SOURCE EXCERPT
---------------

You say `.+` matches forever, but in my example, there is a predicate in
front of the `.` causing it _not_ to match forever as you can see yourself.
The input "aaaBaa" is tokenized into 3 different tokens: "aaa", "B" and "aa"
and _not_ into one single token by the rule that has the `.+` and the
predicate in it. Your last comment suggests to me that you imply that
"aaaBaa" will be tokenized as a single token (which, again, is not the
case).
My question therefor remains the same: why are "aaa" and "aa" from the input
"aaaBaa" being tokenized as ANY_EXEPT_B instead of MANY_A, where MANY_A is
defined before ANY_EXEPT_B and MANY_A matches exactly the same amount of
characters as ANY_EXEPT_B does?
To me, it's as if input "while" would be matched by the ID rule instead of
the WHILE rule in:
WHILE : 'while';
ID : 'a'..'z'+;
(which is not the case, of course!)
Regards,
Bart.

---------------

INFORMATION SUPPLIED
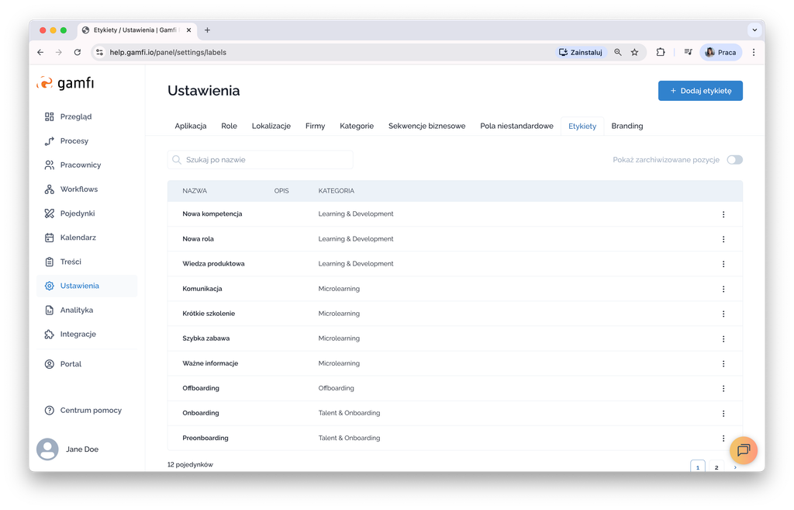794x510 pixels.
Task: Click the Analityka chart icon
Action: pos(50,310)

---------------

PROBLEM 1
From the forum post above, repeat the part that opens with the words containing "and _not_ into" and closes with "case, of course!)".
PROBLEM 2
Into which three tokens is the input "aaaBaa" split, according to the forum post?
PROBLEM 3
According to the forum post, why doesn't the rule containing `.+` match forever?

SOLUTION 1
and _not_ into one single token by the rule that has the `.+` and the
predicate in it. Your last comment suggests to me that you imply that
"aaaBaa" will be tokenized as a single token (which, again, is not the
case).
My question therefor remains the same: why are "aaa" and "aa" from the input
"aaaBaa" being tokenized as ANY_EXEPT_B instead of MANY_A, where MANY_A is
defined before ANY_EXEPT_B and MANY_A matches exactly the same amount of
characters as ANY_EXEPT_B does?
To me, it's as if input "while" would be matched by the ID rule instead of
the WHILE rule in:
WHILE : 'while';
ID : 'a'..'z'+;
(which is not the case, of course!)

SOLUTION 2
"aaa", "B" and "aa".

SOLUTION 3
A predicate stands in front of the `.`, and that predicate keeps it from matching forever.